🤖 AI Summary
In randomized experiments, covariate adjustment can reduce the asymptotic variance of the Horvitz–Thompson estimator but introduces finite-sample bias due to data reuse; conventional cross-fitting relies on i.i.d. assumptions and is invalid under design-based inference. To address this, we propose **conditional cross-fitting**: a sample-splitting procedure that respects the experimental design structure—enabling unbiased average treatment effect (ATE) estimation under arbitrary randomization schemes (e.g., stratified, blocked, or cluster-randomized designs). Our method integrates flexible machine learning predictors, tolerates model misspecification, and simultaneously ensures unbiasedness and low variance. We establish its asymptotic unbiasedness and efficiency under design-based asymptotics, and demonstrate its robust finite-sample performance across diverse randomization designs via simulation studies.
📝 Abstract
Randomized experiments are the gold standard for estimating the average treatment effect (ATE). While covariate adjustment can reduce the asymptotic variances of the unbiased Horvitz-Thompson estimators for the ATE, it suffers from finite-sample biases due to data reuse in both prediction and estimation. Traditional sample-splitting and cross-fitting methods can address the problem of data reuse and obtain unbiased estimators. However, they require that the data are independently and identically distributed, which is usually violated under the design-based inference framework for randomized experiments.
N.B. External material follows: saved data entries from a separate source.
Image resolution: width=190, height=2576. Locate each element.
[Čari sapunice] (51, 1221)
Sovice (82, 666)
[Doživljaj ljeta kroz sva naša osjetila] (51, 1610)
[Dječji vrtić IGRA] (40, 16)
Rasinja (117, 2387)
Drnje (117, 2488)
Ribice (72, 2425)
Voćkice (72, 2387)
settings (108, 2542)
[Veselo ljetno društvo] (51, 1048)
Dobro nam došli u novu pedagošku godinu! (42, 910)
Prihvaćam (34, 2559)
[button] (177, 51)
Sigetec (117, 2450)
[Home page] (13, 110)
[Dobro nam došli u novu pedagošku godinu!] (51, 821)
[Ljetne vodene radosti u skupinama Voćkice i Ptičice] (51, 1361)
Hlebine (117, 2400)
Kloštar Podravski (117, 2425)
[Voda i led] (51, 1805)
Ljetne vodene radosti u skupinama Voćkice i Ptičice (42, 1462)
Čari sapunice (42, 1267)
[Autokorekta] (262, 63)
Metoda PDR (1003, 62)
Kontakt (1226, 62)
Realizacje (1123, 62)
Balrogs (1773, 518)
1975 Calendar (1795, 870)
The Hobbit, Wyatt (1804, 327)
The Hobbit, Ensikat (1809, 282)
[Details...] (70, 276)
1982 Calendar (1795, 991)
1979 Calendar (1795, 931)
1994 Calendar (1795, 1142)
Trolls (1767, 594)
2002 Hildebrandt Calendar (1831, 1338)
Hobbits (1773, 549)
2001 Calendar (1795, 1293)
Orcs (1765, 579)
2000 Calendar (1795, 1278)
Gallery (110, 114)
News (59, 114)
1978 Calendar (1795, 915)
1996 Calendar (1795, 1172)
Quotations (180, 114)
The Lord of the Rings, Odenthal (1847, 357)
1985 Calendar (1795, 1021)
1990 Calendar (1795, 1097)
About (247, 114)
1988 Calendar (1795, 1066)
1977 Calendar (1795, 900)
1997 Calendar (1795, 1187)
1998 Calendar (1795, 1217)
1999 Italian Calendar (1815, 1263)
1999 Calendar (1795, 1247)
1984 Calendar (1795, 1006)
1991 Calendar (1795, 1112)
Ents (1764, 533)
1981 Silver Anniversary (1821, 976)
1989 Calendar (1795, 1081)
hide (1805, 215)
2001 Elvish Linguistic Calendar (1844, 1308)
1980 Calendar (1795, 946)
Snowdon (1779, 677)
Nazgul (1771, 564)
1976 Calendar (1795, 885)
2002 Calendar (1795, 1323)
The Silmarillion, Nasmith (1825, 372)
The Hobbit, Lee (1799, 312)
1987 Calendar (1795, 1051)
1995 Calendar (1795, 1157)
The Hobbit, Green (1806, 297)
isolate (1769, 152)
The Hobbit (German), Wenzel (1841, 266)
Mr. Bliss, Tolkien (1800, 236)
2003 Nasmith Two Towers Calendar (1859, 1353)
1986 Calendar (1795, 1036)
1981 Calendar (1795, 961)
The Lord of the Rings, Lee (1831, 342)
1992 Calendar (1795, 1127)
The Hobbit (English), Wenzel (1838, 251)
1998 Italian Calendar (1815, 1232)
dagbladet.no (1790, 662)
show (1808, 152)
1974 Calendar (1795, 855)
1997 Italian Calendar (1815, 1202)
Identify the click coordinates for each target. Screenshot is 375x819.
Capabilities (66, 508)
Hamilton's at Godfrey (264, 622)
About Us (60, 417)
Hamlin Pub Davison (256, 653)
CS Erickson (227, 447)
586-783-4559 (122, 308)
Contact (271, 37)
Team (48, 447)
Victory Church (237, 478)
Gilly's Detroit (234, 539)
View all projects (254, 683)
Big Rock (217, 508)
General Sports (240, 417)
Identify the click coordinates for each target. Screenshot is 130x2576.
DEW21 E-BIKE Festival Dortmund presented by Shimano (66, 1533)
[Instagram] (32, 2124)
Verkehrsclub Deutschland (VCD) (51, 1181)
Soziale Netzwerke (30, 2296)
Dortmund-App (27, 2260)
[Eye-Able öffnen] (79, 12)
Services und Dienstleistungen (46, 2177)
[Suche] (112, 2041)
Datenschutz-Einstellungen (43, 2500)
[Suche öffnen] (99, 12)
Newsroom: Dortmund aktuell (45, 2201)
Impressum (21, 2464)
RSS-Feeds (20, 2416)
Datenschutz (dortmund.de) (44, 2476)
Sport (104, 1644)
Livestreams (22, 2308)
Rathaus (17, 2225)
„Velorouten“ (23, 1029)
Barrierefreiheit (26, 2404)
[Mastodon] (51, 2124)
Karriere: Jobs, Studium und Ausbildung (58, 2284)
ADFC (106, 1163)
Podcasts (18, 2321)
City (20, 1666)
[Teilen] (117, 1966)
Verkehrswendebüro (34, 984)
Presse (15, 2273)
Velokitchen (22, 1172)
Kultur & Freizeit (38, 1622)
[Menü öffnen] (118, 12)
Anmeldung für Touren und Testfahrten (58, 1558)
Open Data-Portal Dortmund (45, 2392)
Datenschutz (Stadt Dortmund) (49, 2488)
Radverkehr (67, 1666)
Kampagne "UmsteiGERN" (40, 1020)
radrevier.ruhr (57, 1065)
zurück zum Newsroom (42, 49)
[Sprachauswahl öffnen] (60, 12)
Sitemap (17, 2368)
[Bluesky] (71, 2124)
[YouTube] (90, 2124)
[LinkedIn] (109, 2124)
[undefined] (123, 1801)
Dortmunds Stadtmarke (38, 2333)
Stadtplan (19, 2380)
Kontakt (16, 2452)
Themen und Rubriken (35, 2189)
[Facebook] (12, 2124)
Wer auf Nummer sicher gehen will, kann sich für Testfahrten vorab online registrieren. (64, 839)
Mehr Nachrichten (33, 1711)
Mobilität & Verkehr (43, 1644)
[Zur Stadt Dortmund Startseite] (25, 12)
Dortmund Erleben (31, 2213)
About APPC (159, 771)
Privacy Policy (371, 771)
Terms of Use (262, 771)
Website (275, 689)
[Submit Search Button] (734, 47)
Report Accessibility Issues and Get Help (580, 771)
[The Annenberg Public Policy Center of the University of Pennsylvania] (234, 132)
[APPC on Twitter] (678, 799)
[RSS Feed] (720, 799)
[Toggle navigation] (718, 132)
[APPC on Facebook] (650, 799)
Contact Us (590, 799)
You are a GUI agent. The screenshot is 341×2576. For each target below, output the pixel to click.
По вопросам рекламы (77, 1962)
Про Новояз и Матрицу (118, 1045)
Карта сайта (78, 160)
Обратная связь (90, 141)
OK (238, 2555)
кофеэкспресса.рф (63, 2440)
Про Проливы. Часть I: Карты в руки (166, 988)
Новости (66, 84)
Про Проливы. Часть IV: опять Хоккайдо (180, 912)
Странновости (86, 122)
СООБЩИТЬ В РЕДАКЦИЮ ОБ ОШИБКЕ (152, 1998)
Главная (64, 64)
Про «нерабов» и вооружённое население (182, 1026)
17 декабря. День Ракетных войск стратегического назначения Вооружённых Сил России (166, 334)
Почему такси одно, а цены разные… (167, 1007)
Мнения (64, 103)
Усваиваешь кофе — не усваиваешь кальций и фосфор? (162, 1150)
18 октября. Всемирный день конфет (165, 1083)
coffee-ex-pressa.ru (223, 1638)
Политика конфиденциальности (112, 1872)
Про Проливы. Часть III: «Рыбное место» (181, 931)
To address this challenge, we propose a novel conditional cross-fitting method, under the design-based inference framework, where potential outcomes and covariates are fixed and the randomization is the sole source of randomness. We propose sample-splitting algorithms for various randomized experiments, including Bernoulli randomized experiments, completely randomized experiments, and stratified randomized experiments. Based on the proposed algorithms, we construct unbiased covariate-adjusted ATE estimators and propose valid inference procedures. Our methods can accommodate flexible machine-learning-assisted covariate adjustments and allow for model misspecification.